[Excerpts from a dataset]
[Start of section]

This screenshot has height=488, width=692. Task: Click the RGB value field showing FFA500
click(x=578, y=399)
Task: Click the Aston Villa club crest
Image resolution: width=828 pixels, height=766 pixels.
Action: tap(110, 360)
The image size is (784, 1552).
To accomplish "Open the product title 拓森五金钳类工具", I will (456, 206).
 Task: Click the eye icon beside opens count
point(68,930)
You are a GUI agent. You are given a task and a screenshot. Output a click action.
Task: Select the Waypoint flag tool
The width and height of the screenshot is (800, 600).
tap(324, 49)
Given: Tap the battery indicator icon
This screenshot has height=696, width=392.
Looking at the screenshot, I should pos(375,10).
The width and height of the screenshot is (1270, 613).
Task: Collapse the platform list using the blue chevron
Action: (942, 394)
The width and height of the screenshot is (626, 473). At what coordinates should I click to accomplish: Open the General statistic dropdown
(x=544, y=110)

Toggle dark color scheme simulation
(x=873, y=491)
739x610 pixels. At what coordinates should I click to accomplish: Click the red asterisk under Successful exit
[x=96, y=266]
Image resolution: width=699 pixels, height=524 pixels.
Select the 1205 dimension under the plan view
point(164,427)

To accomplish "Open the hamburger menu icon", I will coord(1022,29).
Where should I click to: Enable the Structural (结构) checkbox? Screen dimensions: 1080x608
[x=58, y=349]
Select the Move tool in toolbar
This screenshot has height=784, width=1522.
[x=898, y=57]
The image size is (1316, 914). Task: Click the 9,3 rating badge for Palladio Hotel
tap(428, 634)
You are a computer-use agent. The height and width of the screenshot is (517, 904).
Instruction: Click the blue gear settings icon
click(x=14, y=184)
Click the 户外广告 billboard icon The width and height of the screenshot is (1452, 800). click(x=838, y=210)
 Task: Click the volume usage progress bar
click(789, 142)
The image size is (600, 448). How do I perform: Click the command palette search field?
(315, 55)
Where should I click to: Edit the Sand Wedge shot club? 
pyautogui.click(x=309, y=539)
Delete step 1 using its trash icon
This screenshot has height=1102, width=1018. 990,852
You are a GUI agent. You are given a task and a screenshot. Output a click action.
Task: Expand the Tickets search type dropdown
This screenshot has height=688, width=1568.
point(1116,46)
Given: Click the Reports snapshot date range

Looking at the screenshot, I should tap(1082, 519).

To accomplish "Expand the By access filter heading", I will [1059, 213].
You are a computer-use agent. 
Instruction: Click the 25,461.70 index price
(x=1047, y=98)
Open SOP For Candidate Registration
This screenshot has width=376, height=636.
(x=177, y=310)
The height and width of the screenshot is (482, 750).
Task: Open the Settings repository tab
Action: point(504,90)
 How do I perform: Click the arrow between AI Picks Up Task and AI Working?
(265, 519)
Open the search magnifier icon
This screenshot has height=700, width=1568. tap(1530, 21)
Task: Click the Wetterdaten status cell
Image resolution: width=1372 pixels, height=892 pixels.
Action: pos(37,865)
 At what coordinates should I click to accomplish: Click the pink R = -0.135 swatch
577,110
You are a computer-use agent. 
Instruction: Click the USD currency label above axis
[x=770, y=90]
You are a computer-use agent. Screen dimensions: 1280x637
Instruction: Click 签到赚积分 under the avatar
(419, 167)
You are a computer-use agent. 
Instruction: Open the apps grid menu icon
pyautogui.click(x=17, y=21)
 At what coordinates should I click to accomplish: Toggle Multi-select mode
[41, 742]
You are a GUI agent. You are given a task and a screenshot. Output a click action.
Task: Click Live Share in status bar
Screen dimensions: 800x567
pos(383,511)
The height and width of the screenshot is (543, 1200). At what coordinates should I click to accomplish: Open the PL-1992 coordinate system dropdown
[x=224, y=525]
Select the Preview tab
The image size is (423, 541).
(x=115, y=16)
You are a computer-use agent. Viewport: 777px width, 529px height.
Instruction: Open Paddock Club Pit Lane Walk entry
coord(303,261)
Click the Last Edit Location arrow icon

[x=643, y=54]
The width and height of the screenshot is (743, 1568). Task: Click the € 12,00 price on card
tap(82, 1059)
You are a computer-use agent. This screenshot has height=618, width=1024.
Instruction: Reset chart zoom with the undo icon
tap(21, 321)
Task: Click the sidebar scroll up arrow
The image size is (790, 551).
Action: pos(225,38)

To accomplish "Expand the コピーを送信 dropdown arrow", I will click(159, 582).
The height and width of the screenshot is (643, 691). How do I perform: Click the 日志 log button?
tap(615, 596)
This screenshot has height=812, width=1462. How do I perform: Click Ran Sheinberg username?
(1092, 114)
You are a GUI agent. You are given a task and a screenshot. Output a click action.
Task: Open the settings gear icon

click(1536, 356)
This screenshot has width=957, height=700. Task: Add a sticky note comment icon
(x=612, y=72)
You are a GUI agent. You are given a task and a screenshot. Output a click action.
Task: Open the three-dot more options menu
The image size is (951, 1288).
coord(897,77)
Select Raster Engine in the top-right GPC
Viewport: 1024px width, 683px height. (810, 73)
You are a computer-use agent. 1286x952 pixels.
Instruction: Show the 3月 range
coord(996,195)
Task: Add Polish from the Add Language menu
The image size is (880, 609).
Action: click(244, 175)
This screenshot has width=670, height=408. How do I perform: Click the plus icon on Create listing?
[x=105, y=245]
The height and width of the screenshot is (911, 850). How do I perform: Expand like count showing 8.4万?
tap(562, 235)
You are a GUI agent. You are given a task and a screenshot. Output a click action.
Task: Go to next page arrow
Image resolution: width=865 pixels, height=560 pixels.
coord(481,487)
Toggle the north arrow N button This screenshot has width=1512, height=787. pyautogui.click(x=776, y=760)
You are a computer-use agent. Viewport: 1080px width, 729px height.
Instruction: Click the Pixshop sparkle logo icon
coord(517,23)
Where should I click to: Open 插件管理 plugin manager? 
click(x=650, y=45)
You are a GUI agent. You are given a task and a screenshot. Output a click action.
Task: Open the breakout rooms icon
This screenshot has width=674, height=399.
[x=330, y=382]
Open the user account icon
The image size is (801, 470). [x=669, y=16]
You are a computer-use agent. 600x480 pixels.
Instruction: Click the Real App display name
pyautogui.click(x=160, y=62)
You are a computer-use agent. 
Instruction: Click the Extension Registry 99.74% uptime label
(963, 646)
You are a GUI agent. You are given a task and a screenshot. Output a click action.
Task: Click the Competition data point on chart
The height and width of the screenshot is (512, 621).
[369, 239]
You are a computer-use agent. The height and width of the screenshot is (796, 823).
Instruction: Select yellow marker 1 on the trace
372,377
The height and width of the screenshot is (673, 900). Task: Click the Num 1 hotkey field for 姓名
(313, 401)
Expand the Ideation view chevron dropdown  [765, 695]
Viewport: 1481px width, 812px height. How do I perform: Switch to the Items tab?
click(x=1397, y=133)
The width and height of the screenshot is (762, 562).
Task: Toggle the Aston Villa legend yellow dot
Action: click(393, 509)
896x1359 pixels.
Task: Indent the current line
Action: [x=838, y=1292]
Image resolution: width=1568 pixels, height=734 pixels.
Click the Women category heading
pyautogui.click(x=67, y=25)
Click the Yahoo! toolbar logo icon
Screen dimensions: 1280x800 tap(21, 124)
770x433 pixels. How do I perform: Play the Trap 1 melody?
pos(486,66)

[End of section]

*What the exercise asks*: Each record must be transcribed exactly, with nothing left out.

*Answer box*:
This screenshot has height=488, width=692. Task: Click the RGB value field showing FFA500
click(x=578, y=399)
Task: Click the Aston Villa club crest
Image resolution: width=828 pixels, height=766 pixels.
Action: tap(110, 360)
The image size is (784, 1552).
To accomplish "Open the product title 拓森五金钳类工具", I will (456, 206).
 Task: Click the eye icon beside opens count
point(68,930)
You are a GUI agent. You are given a task and a screenshot. Output a click action.
Task: Select the Waypoint flag tool
The width and height of the screenshot is (800, 600).
tap(324, 49)
Given: Tap the battery indicator icon
This screenshot has height=696, width=392.
Looking at the screenshot, I should pos(375,10).
The width and height of the screenshot is (1270, 613).
Task: Collapse the platform list using the blue chevron
Action: (942, 394)
The width and height of the screenshot is (626, 473). At what coordinates should I click to accomplish: Open the General statistic dropdown
(x=544, y=110)

Toggle dark color scheme simulation
(x=873, y=491)
739x610 pixels. At what coordinates should I click to accomplish: Click the red asterisk under Successful exit
[x=96, y=266]
Image resolution: width=699 pixels, height=524 pixels.
Select the 1205 dimension under the plan view
point(164,427)

To accomplish "Open the hamburger menu icon", I will coord(1022,29).
Where should I click to: Enable the Structural (结构) checkbox? Screen dimensions: 1080x608
[x=58, y=349]
Select the Move tool in toolbar
This screenshot has height=784, width=1522.
[x=898, y=57]
The image size is (1316, 914). Task: Click the 9,3 rating badge for Palladio Hotel
tap(428, 634)
You are a computer-use agent. The height and width of the screenshot is (517, 904).
Instruction: Click the blue gear settings icon
click(x=14, y=184)
Click the 户外广告 billboard icon The width and height of the screenshot is (1452, 800). click(x=838, y=210)
 Task: Click the volume usage progress bar
click(789, 142)
The image size is (600, 448). How do I perform: Click the command palette search field?
(315, 55)
Where should I click to: Edit the Sand Wedge shot club? 
pyautogui.click(x=309, y=539)
Delete step 1 using its trash icon
This screenshot has height=1102, width=1018. 990,852
You are a GUI agent. You are given a task and a screenshot. Output a click action.
Task: Expand the Tickets search type dropdown
This screenshot has height=688, width=1568.
point(1116,46)
Given: Click the Reports snapshot date range

Looking at the screenshot, I should tap(1082, 519).

To accomplish "Expand the By access filter heading", I will [1059, 213].
You are a computer-use agent. 
Instruction: Click the 25,461.70 index price
(x=1047, y=98)
Open SOP For Candidate Registration
This screenshot has width=376, height=636.
(x=177, y=310)
The height and width of the screenshot is (482, 750).
Task: Open the Settings repository tab
Action: point(504,90)
 How do I perform: Click the arrow between AI Picks Up Task and AI Working?
(265, 519)
Open the search magnifier icon
This screenshot has height=700, width=1568. tap(1530, 21)
Task: Click the Wetterdaten status cell
Image resolution: width=1372 pixels, height=892 pixels.
Action: pos(37,865)
 At what coordinates should I click to accomplish: Click the pink R = -0.135 swatch
577,110
You are a computer-use agent. 
Instruction: Click the USD currency label above axis
[x=770, y=90]
You are a computer-use agent. Screen dimensions: 1280x637
Instruction: Click 签到赚积分 under the avatar
(419, 167)
You are a computer-use agent. 
Instruction: Open the apps grid menu icon
pyautogui.click(x=17, y=21)
 At what coordinates should I click to accomplish: Toggle Multi-select mode
[41, 742]
You are a GUI agent. You are given a task and a screenshot. Output a click action.
Task: Click Live Share in status bar
Screen dimensions: 800x567
pos(383,511)
The height and width of the screenshot is (543, 1200). At what coordinates should I click to accomplish: Open the PL-1992 coordinate system dropdown
[x=224, y=525]
Select the Preview tab
The image size is (423, 541).
(x=115, y=16)
You are a computer-use agent. Viewport: 777px width, 529px height.
Instruction: Open Paddock Club Pit Lane Walk entry
coord(303,261)
Click the Last Edit Location arrow icon

[x=643, y=54]
The width and height of the screenshot is (743, 1568). Task: Click the € 12,00 price on card
tap(82, 1059)
You are a computer-use agent. This screenshot has height=618, width=1024.
Instruction: Reset chart zoom with the undo icon
tap(21, 321)
Task: Click the sidebar scroll up arrow
The image size is (790, 551).
Action: pos(225,38)

To accomplish "Expand the コピーを送信 dropdown arrow", I will click(159, 582).
The height and width of the screenshot is (643, 691). How do I perform: Click the 日志 log button?
tap(615, 596)
This screenshot has height=812, width=1462. How do I perform: Click Ran Sheinberg username?
(1092, 114)
You are a GUI agent. You are given a task and a screenshot. Output a click action.
Task: Open the settings gear icon

click(1536, 356)
This screenshot has width=957, height=700. Task: Add a sticky note comment icon
(x=612, y=72)
You are a GUI agent. You are given a task and a screenshot. Output a click action.
Task: Open the three-dot more options menu
The image size is (951, 1288).
coord(897,77)
Select Raster Engine in the top-right GPC
Viewport: 1024px width, 683px height. (810, 73)
You are a computer-use agent. 1286x952 pixels.
Instruction: Show the 3月 range
coord(996,195)
Task: Add Polish from the Add Language menu
The image size is (880, 609).
Action: click(244, 175)
This screenshot has width=670, height=408. How do I perform: Click the plus icon on Create listing?
[x=105, y=245]
The height and width of the screenshot is (911, 850). How do I perform: Expand like count showing 8.4万?
tap(562, 235)
You are a GUI agent. You are given a task and a screenshot. Output a click action.
Task: Go to next page arrow
Image resolution: width=865 pixels, height=560 pixels.
coord(481,487)
Toggle the north arrow N button This screenshot has width=1512, height=787. pyautogui.click(x=776, y=760)
You are a computer-use agent. Viewport: 1080px width, 729px height.
Instruction: Click the Pixshop sparkle logo icon
coord(517,23)
Where should I click to: Open 插件管理 plugin manager? 
click(x=650, y=45)
You are a GUI agent. You are given a task and a screenshot. Output a click action.
Task: Open the breakout rooms icon
This screenshot has width=674, height=399.
[x=330, y=382]
Open the user account icon
The image size is (801, 470). [x=669, y=16]
You are a computer-use agent. 600x480 pixels.
Instruction: Click the Real App display name
pyautogui.click(x=160, y=62)
You are a computer-use agent. 
Instruction: Click the Extension Registry 99.74% uptime label
(963, 646)
You are a GUI agent. You are given a task and a screenshot. Output a click action.
Task: Click the Competition data point on chart
The height and width of the screenshot is (512, 621).
[369, 239]
You are a computer-use agent. The height and width of the screenshot is (796, 823).
Instruction: Select yellow marker 1 on the trace
372,377
The height and width of the screenshot is (673, 900). Task: Click the Num 1 hotkey field for 姓名
(313, 401)
Expand the Ideation view chevron dropdown  [765, 695]
Viewport: 1481px width, 812px height. How do I perform: Switch to the Items tab?
click(x=1397, y=133)
The width and height of the screenshot is (762, 562).
Task: Toggle the Aston Villa legend yellow dot
Action: click(393, 509)
896x1359 pixels.
Task: Indent the current line
Action: [x=838, y=1292]
Image resolution: width=1568 pixels, height=734 pixels.
Click the Women category heading
pyautogui.click(x=67, y=25)
Click the Yahoo! toolbar logo icon
Screen dimensions: 1280x800 tap(21, 124)
770x433 pixels. How do I perform: Play the Trap 1 melody?
pos(486,66)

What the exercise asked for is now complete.